Capture Voice Over with an Audio Interface

After selecting your XLR microphone it is important to invest in a decent audio interface.

So what is an audio interface?

An audio interface is a dedicated piece of equipment that takes the microphone’s input and other audio gear and connects it to your computer. This allows for the conversion of analog signals and converts it into digital audio. It also allows the performer or the control booth to monitor the signal going in with headphones or monitors.

The input levels of the microphone can be adjusted by turning the gain knob, found on the interface. Controlling the input allows you to prevent your audio from being too quiet or clipping — way too loud. Essentially, it is best to have the audio levels at about -24 to -12 db, this gives you some room to get a little louder and a bit quieter. However, if you get WAY too loud, like screaming “GRENADE!”, it is best to bring the gain down. Vice versa, when you are whispering into the mic for an intimate scene, you may need to bring the gain up.

Interfaces also provide phantom power for your mic. Condenser microphones have no power of their own, so they need some sort of external source to power them. Don’t get confused when looking up other power sources, many of the articles are directed to musicians and their setup is WAY different than a voice actor’s. A preamp or mixer is not necessary, especially when just getting into voice over. Even still, many talented professional voice actors just use an audio interface.

Great so I can go out and buy an audio interface?

Slow down there tiger! Yes, in general audio interfaces basically do the same thing. However, not all interfaces are made equal. My first interface was a VERY budget friendly Behringer UM2 and bought it new for about $30 (USD). However, as I recorded I noticed that there was a slight hum in my input, nothing too bad, but I had to crank up my noise suppressor, which inevitably tainted my audio.

I was later gifted an Audient iD4 and the signal was hands down cleaner! This allowed me to send quality RAW audio to directors of projects I was involved in. The Audient iD4 isn’t necessarily on the low end, so it isn’t something I would recommend to anyone looking into getting started in voice over.

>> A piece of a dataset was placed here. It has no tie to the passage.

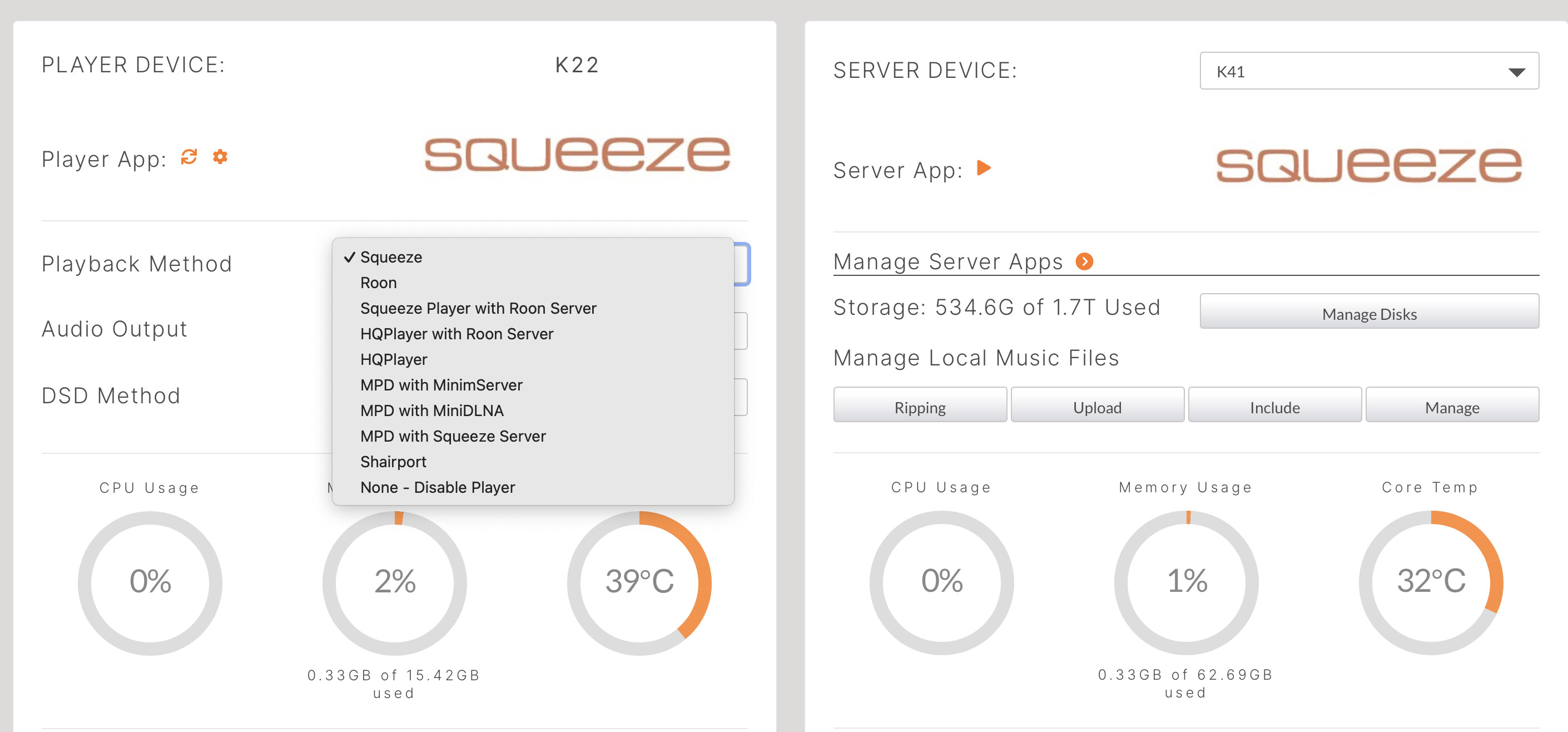Click the player Core Temp 39°C gauge

click(x=639, y=583)
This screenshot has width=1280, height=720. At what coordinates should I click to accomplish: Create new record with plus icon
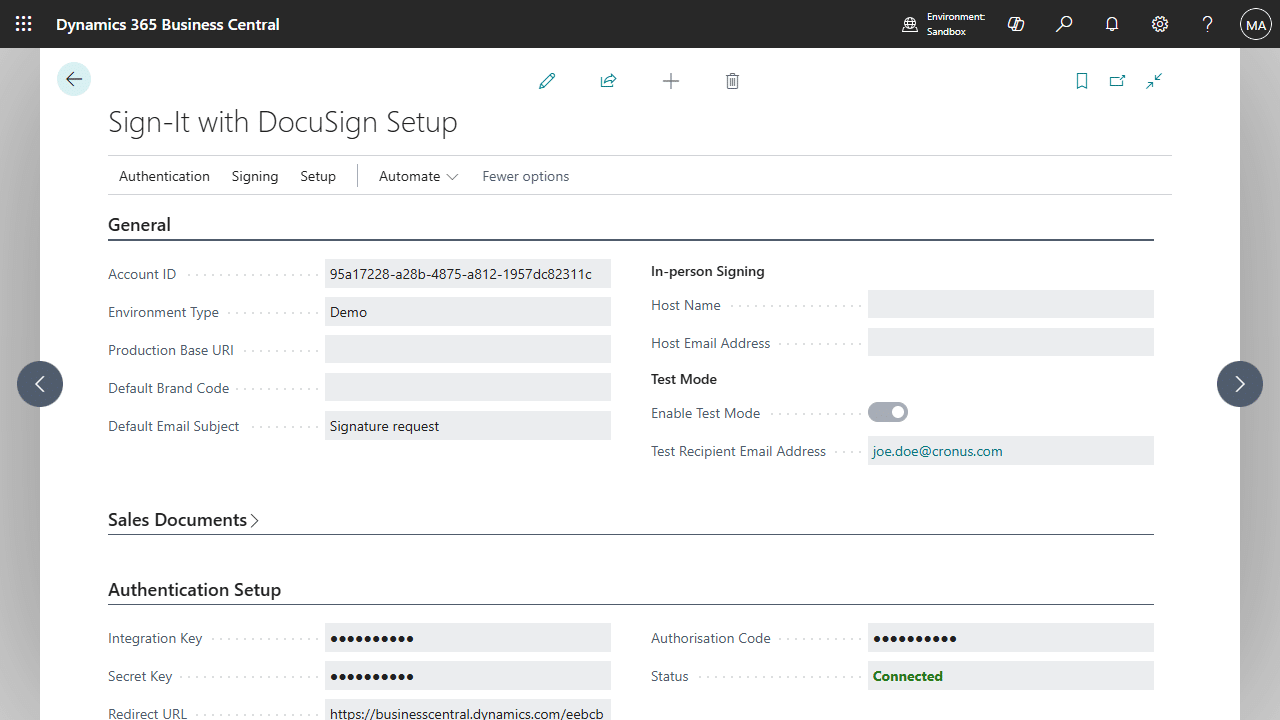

I would recommend the Scarlett Solo, you can get this for around $100 (USD). This interface is perfect entry level quality and could even last you several years before “needing” to upgrade.

Don’t forget about the XLR cable! Nothing much to say about this besides it connects your XLR microphone to your audio interface. I don’t have a specific recommendation, just don’t purchase the cheapest one you find. Invest just a little into a decent cable. You don’t want a poor cable contaminating your audio input!